Endlich ist das Glück

Im Mitteldeutschen Verlag ist wieder ein vietnamesischer Band in wunderbarer Ausstattung und mit eigenwilligen Erzählungen erschienen.

Auf den ersten Blick irritieren die Dorf-Geschichten der vietnamesischen Autorin Nguyen Ngoc Tu, denn warum irrt ein vietnamesischer Bauer auf der Suche nach seiner Tochter zwölf Jahre durchs Land, meint er tatsächlich, er findet sie, indem er sich einer Schauspieltruppe anschließt? Und warum grämt sich ein älterer Inselbewohner, weil ein junger Arzt – ohne Abschied zu nehmen -, das Dorf wieder verlässt, weil es ihm nichts zu bieten hat?

Auch von enttäuschten Lieben hat man schon gelesen … Aber dann werden die Geschichten immer kantiger, die Existenzen, vor allem diejenigen der Frauen, immer fragiler. Warum nur?

„Die Männer auf dem Land … betranken sich ständig, sie bedienten sich gern ihrer Fäuste und Füße, um ihre Machtstellung zu wahren. Erschöpft von der Arbeit auf den Feldern, waren diese Männer ausgelaugt, ihre Herzen verknöchert; oft hatten sie ein ganzes Leben lang kein liebes oder auch nur freundliches Wort für ihre Frauen übrig. Sie waren nicht fähig, zärtlich zu sein, sie zu umwerben …“,

erklärt die Protagonisten in der titelgebenden Erzählung „Endlose Felder“ das Verhalten ihres Vaters und damit auch die Misere der Bauern und Entenzüchter, die im Mekong-Delta an Land oder zu Wasser ein ärmliches Dasein fristen. Schonungslos berichtet die Autorin von dieser Armut, die eine junge Frau dazu bringt, ihr Kind auszusetzen, Männer ihre Frauen zu schlagen, Frauen ihre Männer zu verlassen, Kinder ihre Eltern zu fürchten.

Und damit handelt sie sich die Kritik des Parteikomitees ein, denn in Vietnam ist Literatur noch immer einem sozialistischen Realismus verpflichtet. Zwar stelle die Autorin das Leben auf dem Land realistisch dar, doch statt die Ausweglosigkeit der Bevölkerung zu zeigen, hätte sie gut daran getan, den Geschichten eine positive Wende zu geben und auf die Möglichkeiten hinzuweisen, die die vietnamesische Gesellschaft durchaus biete. Daher seien die „Geschichten auch untypisch für die Zustände auf dem Land und in Vietnam“, so zitieren die Übersetzer Günter Giesenfeld und Marianne Ngo die Regierungskritik in einem ausführlichen und fundierten Nachwort.

Herkömmliche Dorfgeschichten also sind es mitnichten, diese Erzählungen, die Erfüllung in der Liebe verwehren, in denen sich jeder traurig seinem Schicksal ergibt und der Zerfall der Familie unausweichlich scheint. Von Traditionen ist nirgendwo die Rede, vielmehr von Entwurzelung, dafür stehen auch die nomadisierenden Entenzüchter, die sich auf wackligen Kähnen nur mit Müh und Not buchstäblich über Wasser halten.

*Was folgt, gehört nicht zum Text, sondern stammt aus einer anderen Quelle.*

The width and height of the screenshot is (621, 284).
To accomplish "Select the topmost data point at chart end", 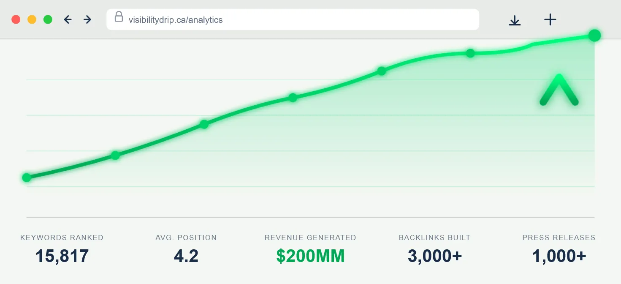I will click(595, 36).
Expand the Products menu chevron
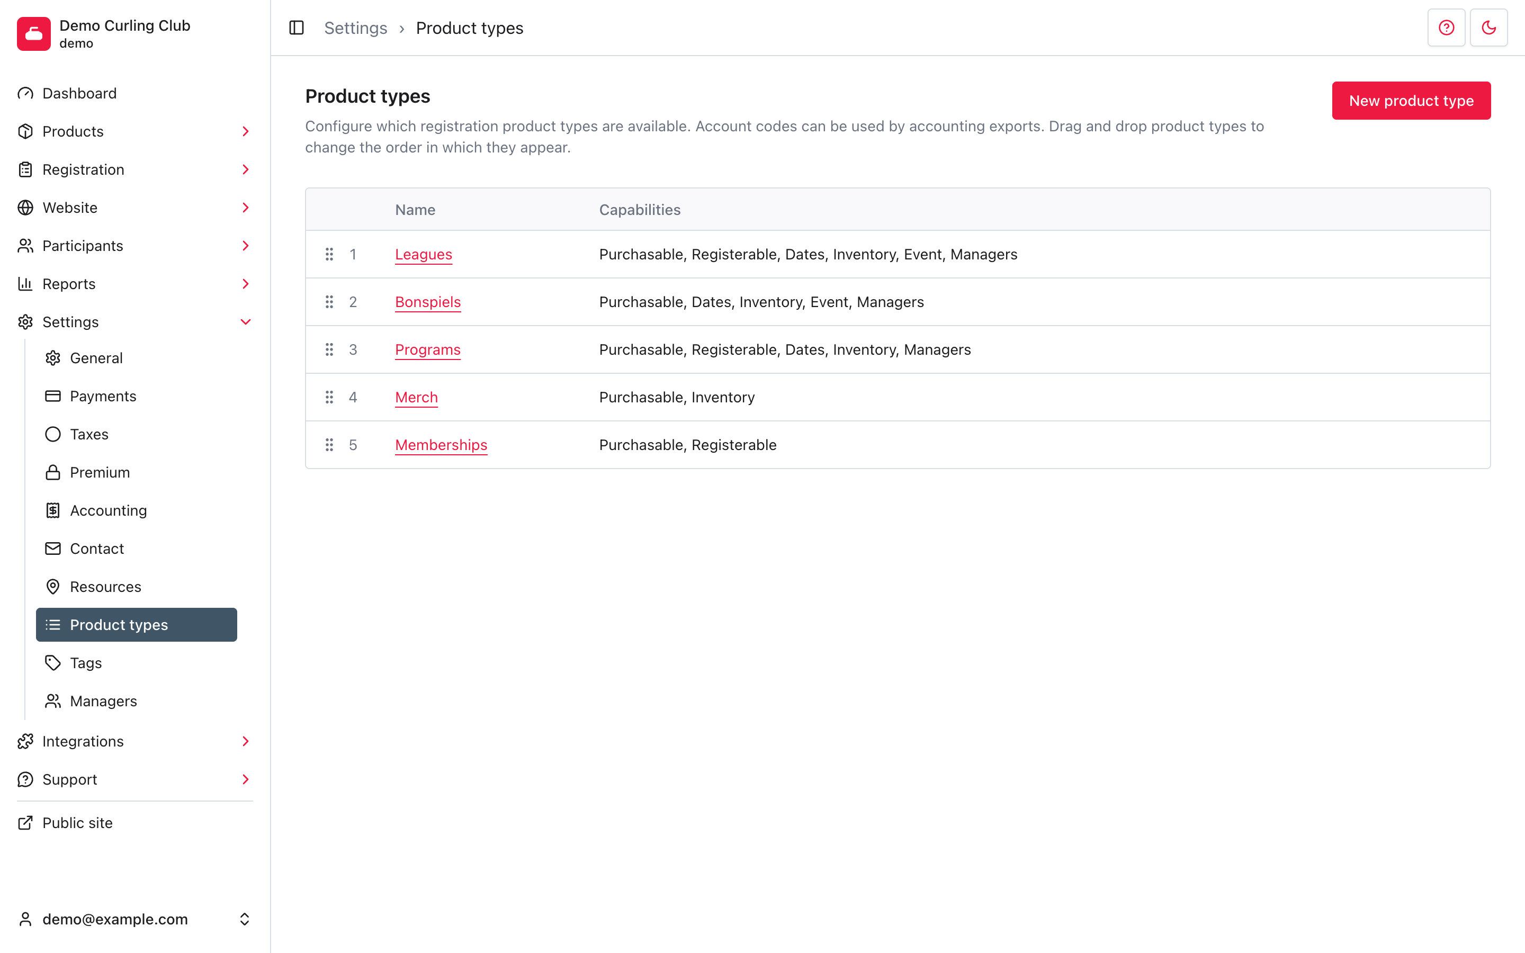The image size is (1525, 953). [246, 131]
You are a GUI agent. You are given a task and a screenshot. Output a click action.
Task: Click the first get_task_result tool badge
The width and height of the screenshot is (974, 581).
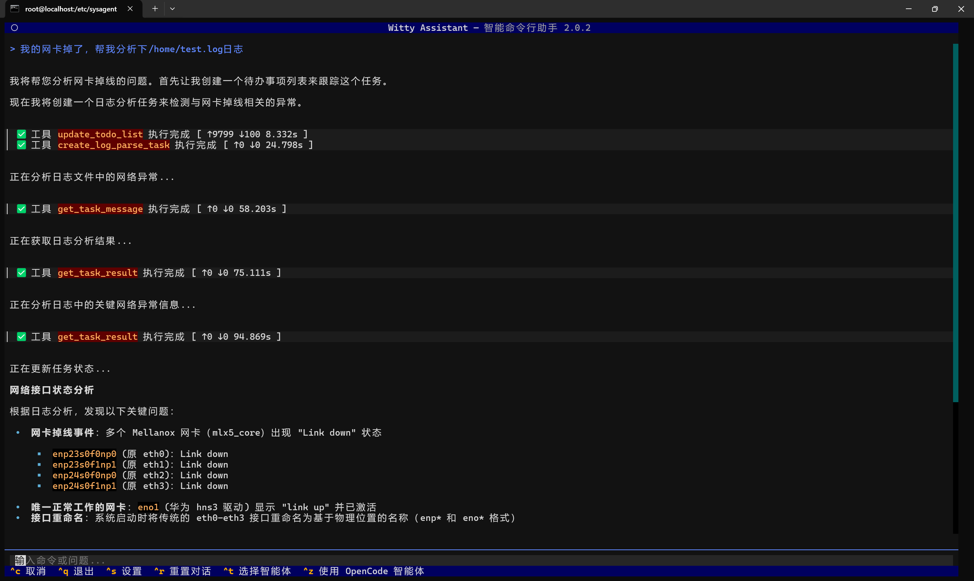(x=97, y=272)
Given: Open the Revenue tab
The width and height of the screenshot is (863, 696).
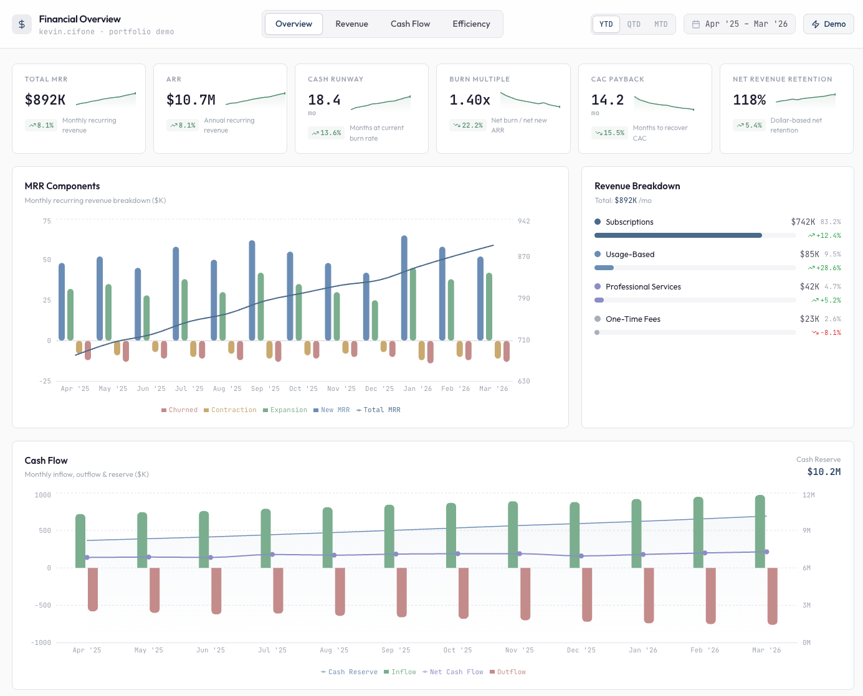Looking at the screenshot, I should 351,24.
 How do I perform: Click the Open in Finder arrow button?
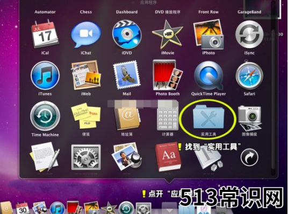click(x=249, y=157)
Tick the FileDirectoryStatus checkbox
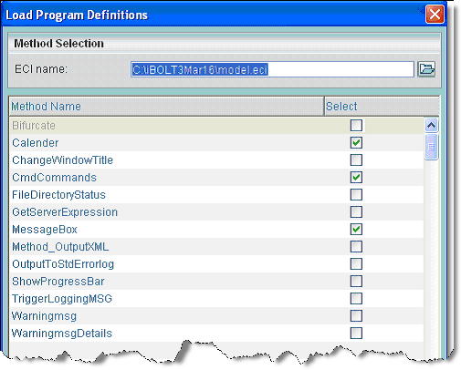This screenshot has height=370, width=461. point(356,195)
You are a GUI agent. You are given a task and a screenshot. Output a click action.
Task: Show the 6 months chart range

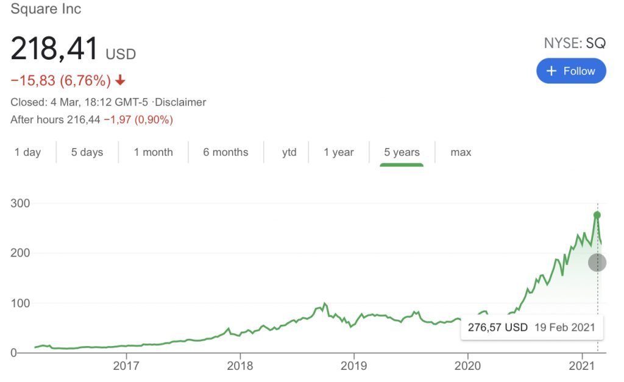pyautogui.click(x=225, y=152)
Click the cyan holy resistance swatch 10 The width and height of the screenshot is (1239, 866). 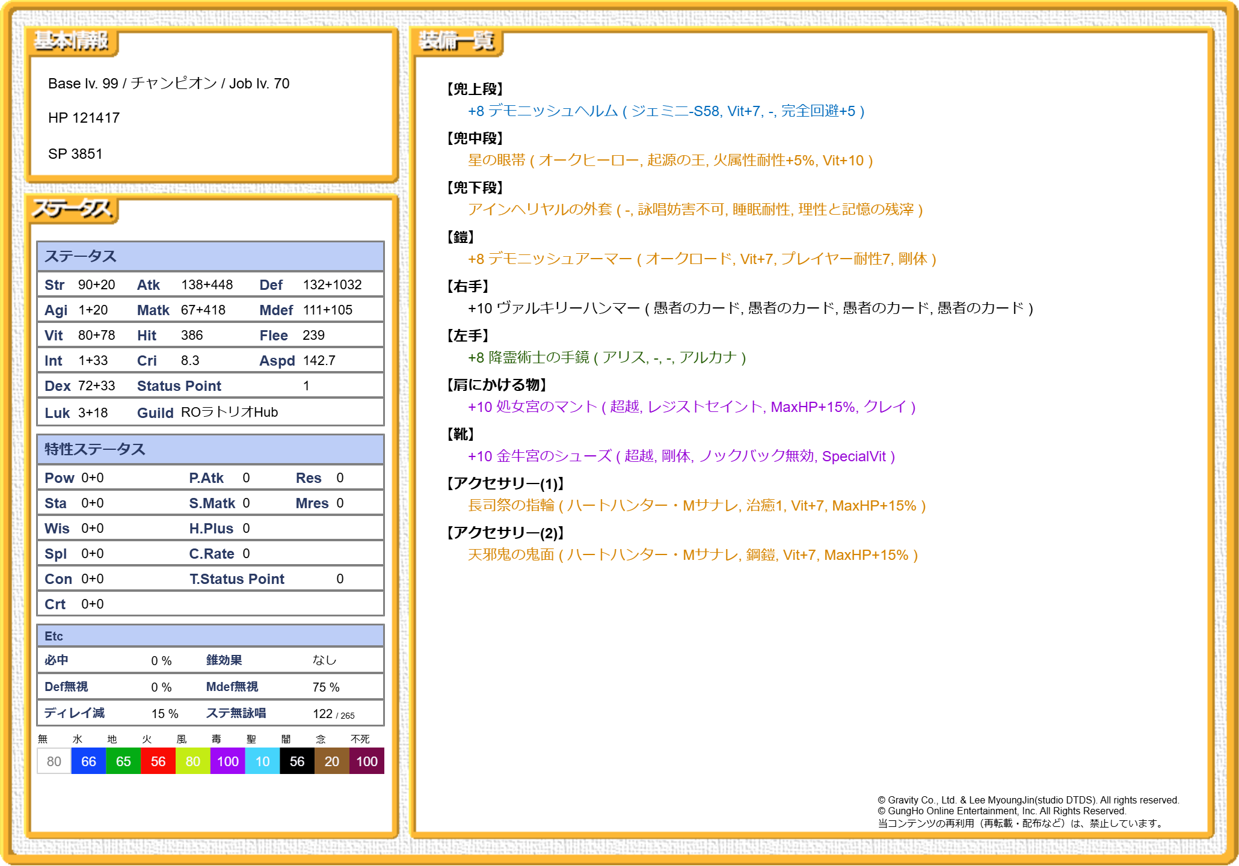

Und damit bin ich bei weitaus beeindruckenderen Merkmalen dieser Texte: Obwohl sie lokal zu verorten sind – im Süden Vietnams – und sich auch zeitlich fixieren lassen – von der Vogelgrippe ist die Rede, der ganze Entenherden zum Opfer fallen, von schmutzigem Wasser in einem Kanal, von einem alten Bombenkrater, in dem Menschen baden –, so sind die Erzählungen zeitlos. Sie stehen für viele Gegenden in dieser Welt, in der auf Landflucht Verarmung und soziale Verrohung folgt. Letztlich ist es die Zeitlosigkeit dieser Szenografien, die bleibt und verstört.

Der Autorin wird dieses Jahr der LiBeraturpreis verliehen und auf der Frankfurter Buchmesse 2018 überreicht.

Nguyen Ngoc Tu: Endlose Felder. Erzählungen. Aus dem Vietnamesischen von Günter Giesenfeld und Marianne Ngo, 272 Seiten, Mitteldeutscher Verlag, 24.95 Euro.